[Saved data entries]
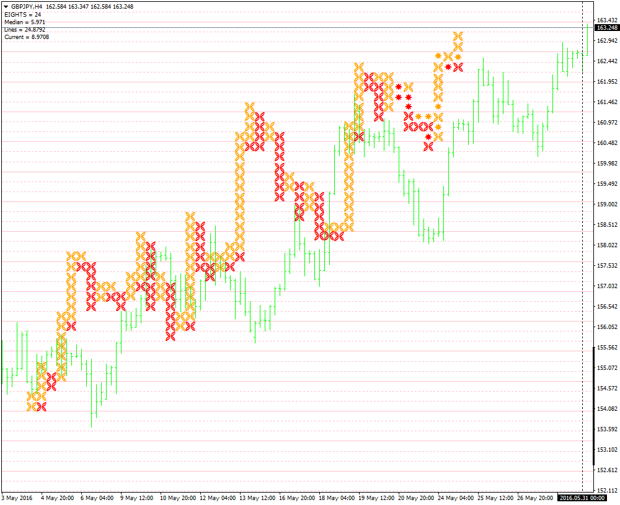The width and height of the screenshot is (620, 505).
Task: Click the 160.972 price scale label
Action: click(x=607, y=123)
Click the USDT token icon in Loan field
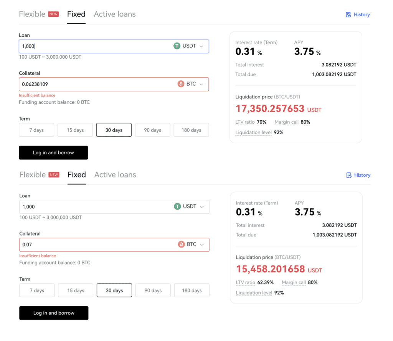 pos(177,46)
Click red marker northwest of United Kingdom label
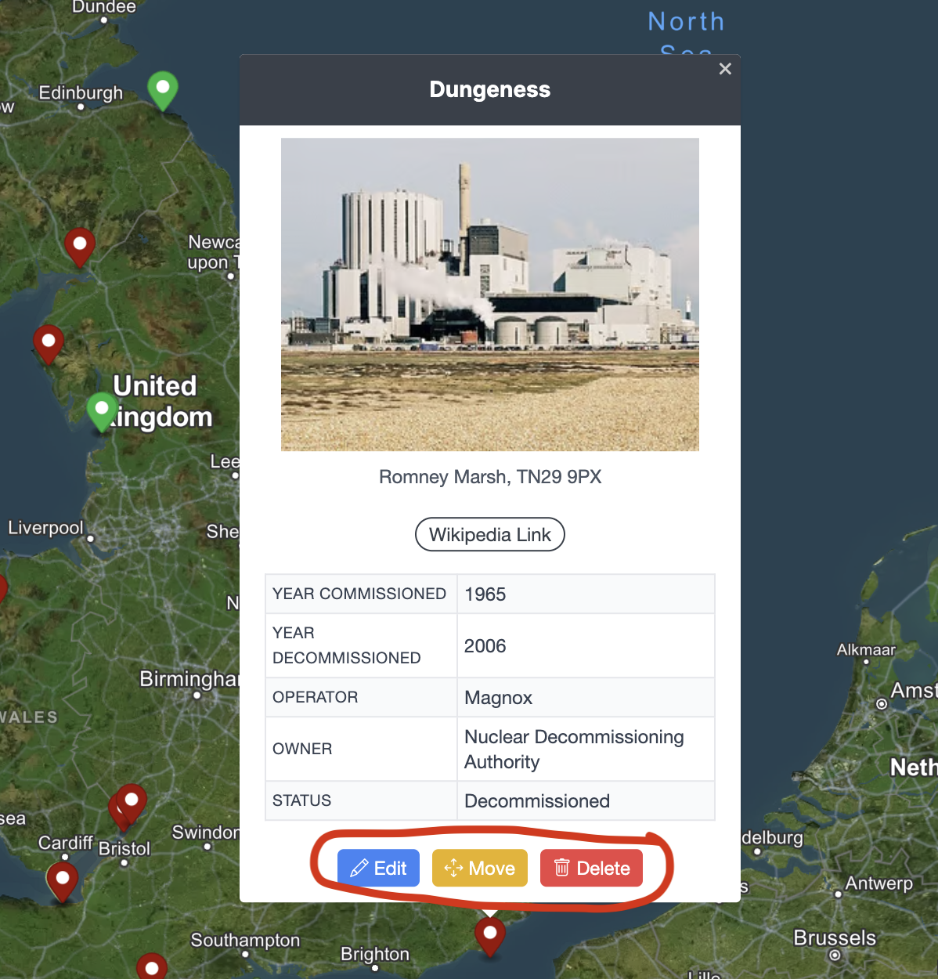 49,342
--
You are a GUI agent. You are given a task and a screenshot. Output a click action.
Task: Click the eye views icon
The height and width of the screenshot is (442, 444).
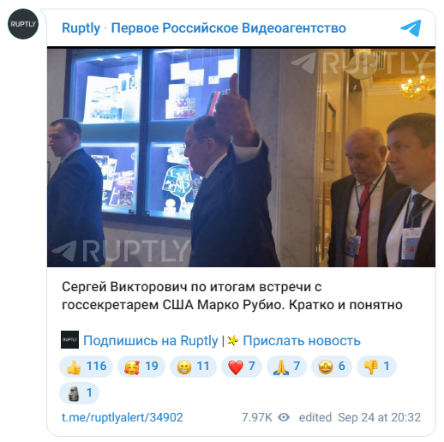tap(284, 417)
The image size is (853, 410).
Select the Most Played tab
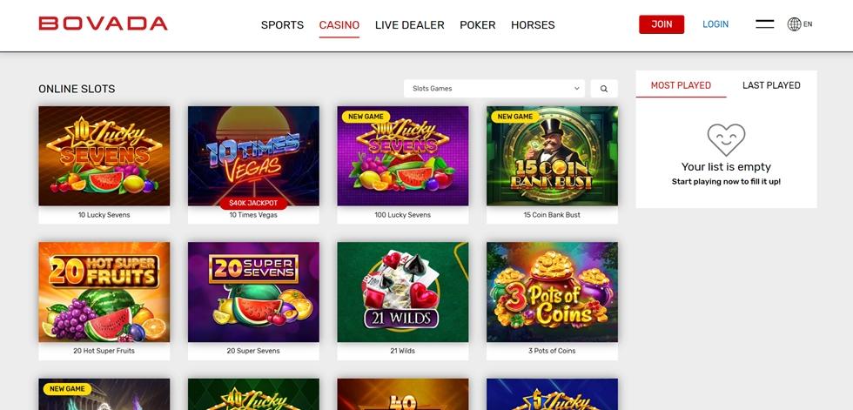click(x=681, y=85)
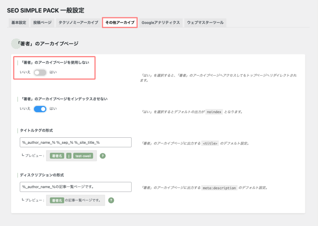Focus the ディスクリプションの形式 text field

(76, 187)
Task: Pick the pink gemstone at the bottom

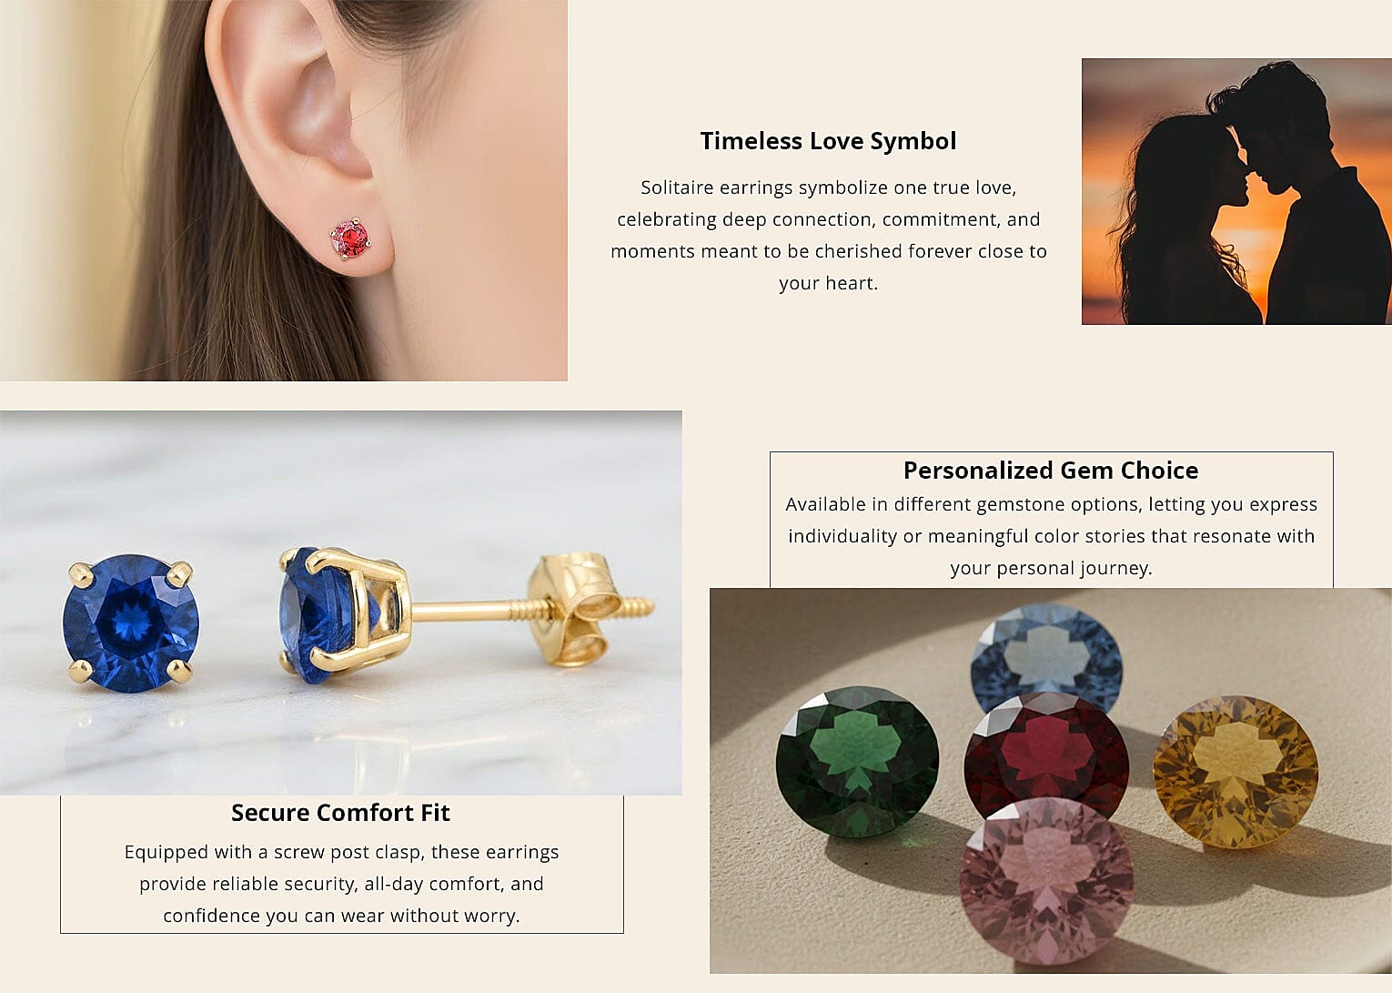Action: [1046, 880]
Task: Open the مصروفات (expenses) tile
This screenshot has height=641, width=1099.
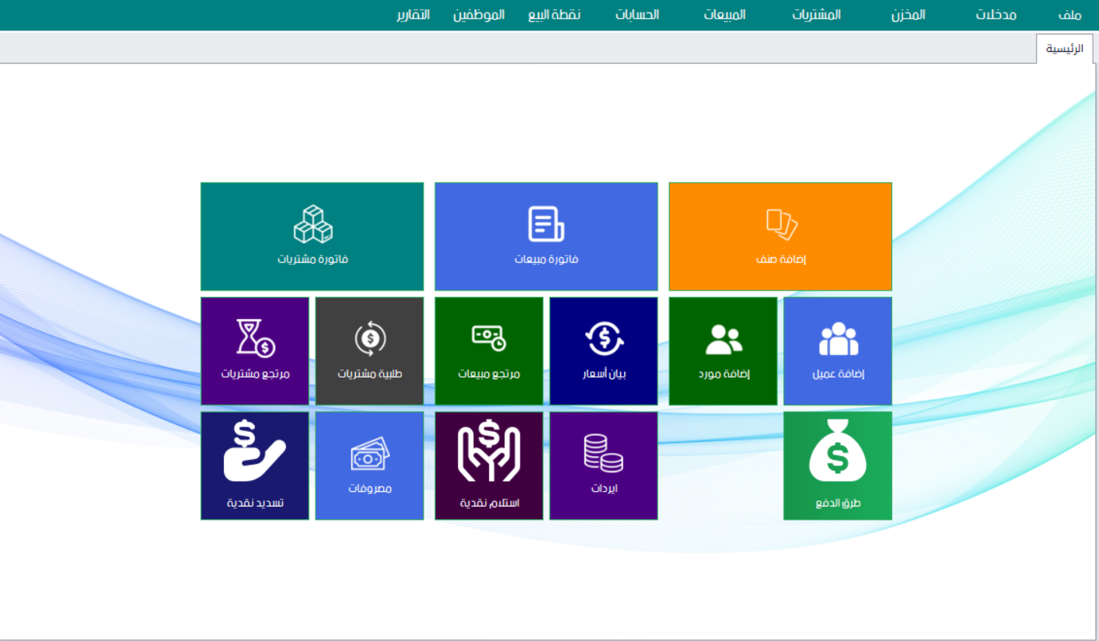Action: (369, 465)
...
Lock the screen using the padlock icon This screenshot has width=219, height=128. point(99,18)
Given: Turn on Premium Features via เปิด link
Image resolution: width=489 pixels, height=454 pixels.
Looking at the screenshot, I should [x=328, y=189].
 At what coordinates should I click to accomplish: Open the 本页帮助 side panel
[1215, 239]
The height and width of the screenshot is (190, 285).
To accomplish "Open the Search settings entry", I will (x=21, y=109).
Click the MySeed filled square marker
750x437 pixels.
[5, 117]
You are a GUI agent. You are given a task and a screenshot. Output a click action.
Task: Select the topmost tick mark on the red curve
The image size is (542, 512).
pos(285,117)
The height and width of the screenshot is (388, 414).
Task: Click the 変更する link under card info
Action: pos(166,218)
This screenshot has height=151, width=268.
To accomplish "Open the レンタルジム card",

- [ACTIVITY]
The answer is the lines above between the line holding "Image resolution: width=489" and the line holding "Task: Select the", inclusive, each written out exactly, and no others.

- [ANSWER TO THIS EXERCISE]
Image resolution: width=489 pixels, height=454 pixels.
Looking at the screenshot, I should [x=328, y=189].
 At what coordinates should I click to accomplish: Open the 本页帮助 side panel
[1215, 239]
The height and width of the screenshot is (190, 285).
To accomplish "Open the Search settings entry", I will (x=21, y=109).
Click the MySeed filled square marker
750x437 pixels.
[5, 117]
You are a GUI agent. You are given a task and a screenshot. Output a click action.
Task: Select the topmost tick mark on the red curve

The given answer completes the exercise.